‘Teddy Roosevelt’ spends an evening with Lynn Heidelberg Historical Society
“Preserve the past as we go into the future.”
(Neil Oswald, Lynn Heidelberg Historical Society president)
Peyton Dixon, in the guise of Teddy Roosevelt, walked around the social hall of the Lynnport Fire Company talking to people before he discussed his life.
Roosevelt explained he had visited Northwestern Lehigh Middle School that afternoon.
When Justin Arifaj introduced Roosevelt he said when people see Mount Rushmore they think of George Washington, Abraham Lincoln and Thomas Jefferson and forget Teddy Roosevelt without whom there would be no Mount Rushmore and fewer parks.
Roosevelt said he answers to Mr. President but did not like being addressed as Teddy.
His visage, carved behind Jefferson, features spectacles and a moustache.
Roosevelt’s mother was a remarkable woman, he explained.
“My father was the greatest man I ever knew,” Roosevelt said.
“He cared for his community and for those who could not care for themselves.
He saw children wearing braces and obtained enough money to build an orthopedic hospital.
Roosevelt said he himself was a delicate child who often had to be picked up and carried around the house.
“Theodore, you have the mind but not the body,” his father once told him.
Roosevelt worked out in a home gym with encouragement from his father, as asthma kept him inside, but his body did not begin to develop until college.
His father took him to a cottage on a lake where he found tranquillity. Without glasses he stumbled around.
Roosevelt said he once saw a dead seal in a shop window and was able to figured how to measure the seal with a wooden pocket rule.
This, Roosevelt told the audience, gave him skill in the study of natural history.
He collected birds and snakes until he had a fine collection of small animals in his bedroom.
An icebox held mice until his sisters complained.
While at Harvard University, he discovered politics.
“I wanted to serve the common good,” Roosevelt explained.
“Friends of mine scoffed and said it was lowly but I intended to be part of the governing class.”
By age 23, Roosevelt was elected to the legislature. He began studying corruption in government.
One day as he was returning home, a woman fell down in front of him and insisted he help her home.
Roosevelt, however, soon found out was being set up for delving into corruption.
He headed west to the Badlands of North Dakota where he hunted buffalo and was captured by the spirit of the Badlands.
He invested in two cattle ranches but they were in “rocky and crabby” lands, and failed.
“I listened to the wind,” Roosevelt told those gathered. “It was a beautiful time.”
The people had the spirit of hard work and he worked alongside them instead of just being the boss.
He soon was given the nickname “Four Eyes.”
President William McKinley soon declared war on Cuba and Roosevelt gathered cowboys, hunters, Native Americans, polo players and college buddies to form the First U.S. Volunteer Cavalry.
He turned leadership over to Col. Leonard Wood and served as lieutenant colonel until Wood was promoted and Roosevelt took over the top position.
The regiment became known as the Rough Riders. The best-known battle was the charge up San Juan Hill.
When Roosevelt returned to New York he was elected governor.
“I would listen to advice but not necessarily heed it,” Roosevelt said.

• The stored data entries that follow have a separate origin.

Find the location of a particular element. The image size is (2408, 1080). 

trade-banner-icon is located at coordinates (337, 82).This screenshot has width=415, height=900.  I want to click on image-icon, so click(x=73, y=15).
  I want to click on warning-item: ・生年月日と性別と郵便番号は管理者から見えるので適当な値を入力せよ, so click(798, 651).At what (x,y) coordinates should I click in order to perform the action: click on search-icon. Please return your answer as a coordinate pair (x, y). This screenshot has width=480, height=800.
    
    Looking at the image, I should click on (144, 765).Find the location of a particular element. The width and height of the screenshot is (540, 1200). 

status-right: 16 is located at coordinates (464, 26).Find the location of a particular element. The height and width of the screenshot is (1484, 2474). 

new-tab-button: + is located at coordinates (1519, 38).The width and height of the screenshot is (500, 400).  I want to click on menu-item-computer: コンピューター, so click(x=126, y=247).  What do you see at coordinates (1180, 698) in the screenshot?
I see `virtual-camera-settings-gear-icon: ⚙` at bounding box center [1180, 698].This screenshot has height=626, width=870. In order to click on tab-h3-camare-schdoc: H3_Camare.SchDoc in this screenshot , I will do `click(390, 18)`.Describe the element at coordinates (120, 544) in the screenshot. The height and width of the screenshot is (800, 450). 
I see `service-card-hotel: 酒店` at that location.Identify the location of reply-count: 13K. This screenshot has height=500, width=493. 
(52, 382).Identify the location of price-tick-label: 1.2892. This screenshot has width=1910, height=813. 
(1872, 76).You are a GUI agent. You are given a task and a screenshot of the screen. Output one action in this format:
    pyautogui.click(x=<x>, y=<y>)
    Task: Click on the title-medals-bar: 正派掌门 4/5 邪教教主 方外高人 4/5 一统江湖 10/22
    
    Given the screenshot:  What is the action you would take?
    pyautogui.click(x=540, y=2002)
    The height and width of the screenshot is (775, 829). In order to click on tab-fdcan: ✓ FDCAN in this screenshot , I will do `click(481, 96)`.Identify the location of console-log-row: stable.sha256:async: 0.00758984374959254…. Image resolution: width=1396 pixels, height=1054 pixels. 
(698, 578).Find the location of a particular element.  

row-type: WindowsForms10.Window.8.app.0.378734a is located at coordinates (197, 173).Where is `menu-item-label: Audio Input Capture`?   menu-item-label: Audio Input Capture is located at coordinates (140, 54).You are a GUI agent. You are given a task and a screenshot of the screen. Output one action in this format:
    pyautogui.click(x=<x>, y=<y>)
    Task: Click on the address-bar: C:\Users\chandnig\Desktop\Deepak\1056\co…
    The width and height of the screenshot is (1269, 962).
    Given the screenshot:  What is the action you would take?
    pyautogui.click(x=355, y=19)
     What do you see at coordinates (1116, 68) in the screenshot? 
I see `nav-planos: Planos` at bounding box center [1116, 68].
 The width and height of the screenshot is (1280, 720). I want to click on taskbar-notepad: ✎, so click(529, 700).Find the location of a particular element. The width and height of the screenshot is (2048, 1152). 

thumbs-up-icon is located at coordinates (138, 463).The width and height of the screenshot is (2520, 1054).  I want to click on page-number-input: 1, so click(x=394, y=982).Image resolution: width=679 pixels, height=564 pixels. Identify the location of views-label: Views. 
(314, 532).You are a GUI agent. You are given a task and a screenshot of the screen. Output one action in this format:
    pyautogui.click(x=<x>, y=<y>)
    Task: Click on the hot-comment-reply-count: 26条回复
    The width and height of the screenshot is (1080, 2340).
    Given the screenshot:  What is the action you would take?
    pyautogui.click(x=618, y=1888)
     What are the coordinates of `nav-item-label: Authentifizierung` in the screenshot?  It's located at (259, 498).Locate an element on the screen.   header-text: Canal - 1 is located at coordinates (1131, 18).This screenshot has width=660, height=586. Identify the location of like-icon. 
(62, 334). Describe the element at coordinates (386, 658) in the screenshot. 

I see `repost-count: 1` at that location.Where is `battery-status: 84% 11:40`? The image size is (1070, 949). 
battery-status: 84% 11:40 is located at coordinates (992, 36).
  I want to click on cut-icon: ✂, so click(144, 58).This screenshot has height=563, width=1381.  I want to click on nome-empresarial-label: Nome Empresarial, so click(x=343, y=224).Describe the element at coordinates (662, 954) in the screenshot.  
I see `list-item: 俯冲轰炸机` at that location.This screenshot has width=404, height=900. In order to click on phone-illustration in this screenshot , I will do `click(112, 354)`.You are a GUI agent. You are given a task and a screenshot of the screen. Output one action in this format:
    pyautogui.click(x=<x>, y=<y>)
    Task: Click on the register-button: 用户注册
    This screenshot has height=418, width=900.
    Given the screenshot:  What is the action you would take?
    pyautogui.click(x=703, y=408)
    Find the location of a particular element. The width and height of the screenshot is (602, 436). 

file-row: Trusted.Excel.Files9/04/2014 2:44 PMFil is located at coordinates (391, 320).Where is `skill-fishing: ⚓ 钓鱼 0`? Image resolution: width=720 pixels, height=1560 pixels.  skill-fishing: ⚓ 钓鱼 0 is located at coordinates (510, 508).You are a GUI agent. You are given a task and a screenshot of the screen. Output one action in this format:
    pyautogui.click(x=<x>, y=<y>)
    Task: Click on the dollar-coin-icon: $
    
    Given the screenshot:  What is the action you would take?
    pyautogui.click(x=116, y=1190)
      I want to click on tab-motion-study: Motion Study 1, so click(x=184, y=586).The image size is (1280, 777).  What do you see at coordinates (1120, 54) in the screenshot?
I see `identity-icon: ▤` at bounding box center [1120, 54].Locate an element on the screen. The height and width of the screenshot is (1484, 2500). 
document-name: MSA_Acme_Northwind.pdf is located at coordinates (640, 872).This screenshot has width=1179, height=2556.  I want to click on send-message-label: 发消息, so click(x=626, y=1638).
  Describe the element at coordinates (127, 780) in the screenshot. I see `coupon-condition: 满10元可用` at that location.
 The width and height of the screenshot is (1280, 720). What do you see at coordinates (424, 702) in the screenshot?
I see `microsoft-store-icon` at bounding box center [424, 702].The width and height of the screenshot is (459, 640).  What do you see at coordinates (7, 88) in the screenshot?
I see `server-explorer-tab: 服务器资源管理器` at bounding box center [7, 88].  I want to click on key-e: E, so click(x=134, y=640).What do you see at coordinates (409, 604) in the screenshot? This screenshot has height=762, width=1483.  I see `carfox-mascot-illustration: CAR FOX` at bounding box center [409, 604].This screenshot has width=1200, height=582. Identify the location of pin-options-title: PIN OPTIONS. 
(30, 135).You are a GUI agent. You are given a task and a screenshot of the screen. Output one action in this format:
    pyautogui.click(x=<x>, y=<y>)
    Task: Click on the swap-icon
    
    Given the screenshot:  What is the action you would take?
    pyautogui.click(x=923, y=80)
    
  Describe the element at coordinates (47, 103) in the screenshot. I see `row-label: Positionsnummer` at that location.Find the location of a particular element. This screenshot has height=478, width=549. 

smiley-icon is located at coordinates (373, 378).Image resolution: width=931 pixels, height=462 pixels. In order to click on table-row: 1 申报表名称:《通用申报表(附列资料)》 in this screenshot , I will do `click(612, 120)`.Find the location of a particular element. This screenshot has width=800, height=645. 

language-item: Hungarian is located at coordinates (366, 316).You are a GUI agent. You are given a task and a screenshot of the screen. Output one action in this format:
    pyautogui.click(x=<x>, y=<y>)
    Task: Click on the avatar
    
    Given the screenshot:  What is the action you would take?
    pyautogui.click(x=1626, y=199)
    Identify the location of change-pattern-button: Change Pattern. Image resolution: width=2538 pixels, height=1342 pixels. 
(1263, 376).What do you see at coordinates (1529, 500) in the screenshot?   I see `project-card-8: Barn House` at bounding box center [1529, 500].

Three years after the war, he was elected to the vice presidency and when President McKinley was shot, he became president.
Roosevelt became known as the trust buster. He favored good large companies but took to task those who were not doing good.
He became known for giving people a “square deal.”
Roosevelt’s biggest legacy was to set aside park lands that were not to be abused.
Gifford Pinchot, governor of Pennsylvania, chose 16 million acres of forest to be preserved.
“We have our treasures in the woods and mountains,” Roosevelt said.
The question most asked at the historical society meeting was about the teddy bear.
Roosevelt explained he was out hunting with a party in Mississippi and did not get a bear.
His friends located an old, decrepit bear and called him over.
Roosevelt refused to shoot it. The story made the newspaper and teddy bears soon became a popular toy.
The bear had a monetary value more than any of his real-life animals.
“Since I am long gone I hope you will take over getting things done,” Roosevelt told those gathered. “There is no achievement but for the person who does the deeds.”
Local businesses donated prizes for a silent auction at the presentation with Arifaj organizing the auction.
Richard Metzger brought two items and two photographs he hoped could be identified.
One item was identified as a potato masher. The other could have been used in metalwork but no one was sure.
Following the presentation historical society President Neil Oswald gave an update on what the group was working on.
He said the train station at Ontelaunee Park was nearing completion and maintenance is needed on other buildings.
The trustees try to keep up with the work but volunteers are needed.
He asked people to remember the late Carl Snyder because his love of history and preserving it was phenomenal. He said the mission is to preserve, protect and defend the legacy that was given to the society.
Bill Mantz led the Pledge of Allegiance in Pa. German.
President emeritus Willard Snyder gave the invocation.
Upcoming events include: Pioneer Fest, Oct. 7 and an open house at the historic New Tripoli Bank, Dec. 2.